Deux Américains arrêtés

Les États-Unis ont envoyé dimanche une délégation de représentants de l’administration américaine en Haïti, notamment pour examiner «la sécurité d’infrastructures vitales» et rencontrer les policiers en charge de l’enquête sur l’assassinat du président Moïse.

Le ministère américain de la Justice avait affirmé vouloir «continuer à soutenir le gouvernement haïtien dans son examen des faits» et «enquêter pour savoir s’il y a eu des violations du droit pénal américain en lien avec cette affaire».

Au moins deux Américains d’origine haïtienne, accusés d’avoir participé à l’assassinat de Jovenel Moïse, ainsi qu’un mystérieux «docteur» haïtien vivant en Floride, ont été arrêtés par la police du pays des Caraïbes. Les États-Unis sont l’une des principales puissances susceptibles d’exercer une influence sur Haïti, pays qu’ils ont occupé militairement pendant 19 ans, de 1915 à 1934.

La France plaide pour l’envoi de policiers internationaux

La France juge qu’une intervention militaire «n’est pas d’actualité» en Haïti, a déclaré jeudi à l’AFP le ministre français des Affaires étrangères, Jean-Yves Le Drian, en plaidant pour l’envoi dans ce pays de policiers internationaux sous l’égide de l’ONU. L’envoi de policiers et de gendarmes «est à voir dans le cadre d’un renforcement de la présence des Nations Unies, qui est aujourd’hui insuffisante, pour pouvoir accompagner le processus électoral», a souligné Jean-Yves Le Drian en marge de réunions à l’ONU sur la Libye et la protection des humanitaires dans le monde.

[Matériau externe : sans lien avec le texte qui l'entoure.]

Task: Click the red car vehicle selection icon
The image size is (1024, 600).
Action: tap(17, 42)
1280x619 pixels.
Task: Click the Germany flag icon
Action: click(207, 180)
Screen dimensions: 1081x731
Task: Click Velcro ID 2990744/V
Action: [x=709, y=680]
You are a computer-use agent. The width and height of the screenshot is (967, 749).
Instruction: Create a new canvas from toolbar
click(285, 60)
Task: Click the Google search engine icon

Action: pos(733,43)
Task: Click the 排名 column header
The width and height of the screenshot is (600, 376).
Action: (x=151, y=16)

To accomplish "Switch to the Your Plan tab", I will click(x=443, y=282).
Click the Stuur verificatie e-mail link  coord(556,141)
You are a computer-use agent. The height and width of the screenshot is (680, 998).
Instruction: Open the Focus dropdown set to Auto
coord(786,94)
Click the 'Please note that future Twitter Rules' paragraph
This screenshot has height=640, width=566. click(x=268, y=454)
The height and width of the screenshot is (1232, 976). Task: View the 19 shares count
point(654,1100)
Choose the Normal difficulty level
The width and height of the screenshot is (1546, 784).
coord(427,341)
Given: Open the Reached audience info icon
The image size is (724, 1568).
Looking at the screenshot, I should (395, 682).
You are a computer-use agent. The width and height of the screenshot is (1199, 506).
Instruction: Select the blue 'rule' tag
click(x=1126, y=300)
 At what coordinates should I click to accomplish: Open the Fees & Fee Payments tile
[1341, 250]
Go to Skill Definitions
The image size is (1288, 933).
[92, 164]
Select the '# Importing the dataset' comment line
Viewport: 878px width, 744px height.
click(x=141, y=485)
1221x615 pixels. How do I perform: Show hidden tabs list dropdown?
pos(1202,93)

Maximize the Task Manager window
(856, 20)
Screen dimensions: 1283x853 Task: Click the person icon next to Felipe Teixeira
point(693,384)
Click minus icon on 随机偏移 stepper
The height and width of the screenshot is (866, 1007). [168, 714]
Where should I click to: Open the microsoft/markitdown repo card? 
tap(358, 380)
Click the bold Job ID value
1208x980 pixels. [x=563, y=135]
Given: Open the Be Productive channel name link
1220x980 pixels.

«Il faut que cela se fasse sous l’autorité des Nations Unies», a-t-il précisé, en laissant entendre que la France serait disposée à fournir des gendarmes pour une telle mission si besoin. La France et les États-Unis étaient intervenus militairement à titre bilatéral en Haïti au moment de la chute en 2004 de l’ex-président haïtien Jean-Bertrand Aristide. Une opération de Casques bleus de l’ONU (Minustah) avait suivi, de 2004 à 2017, comprenant jusqu’à plus de 9000 militaires.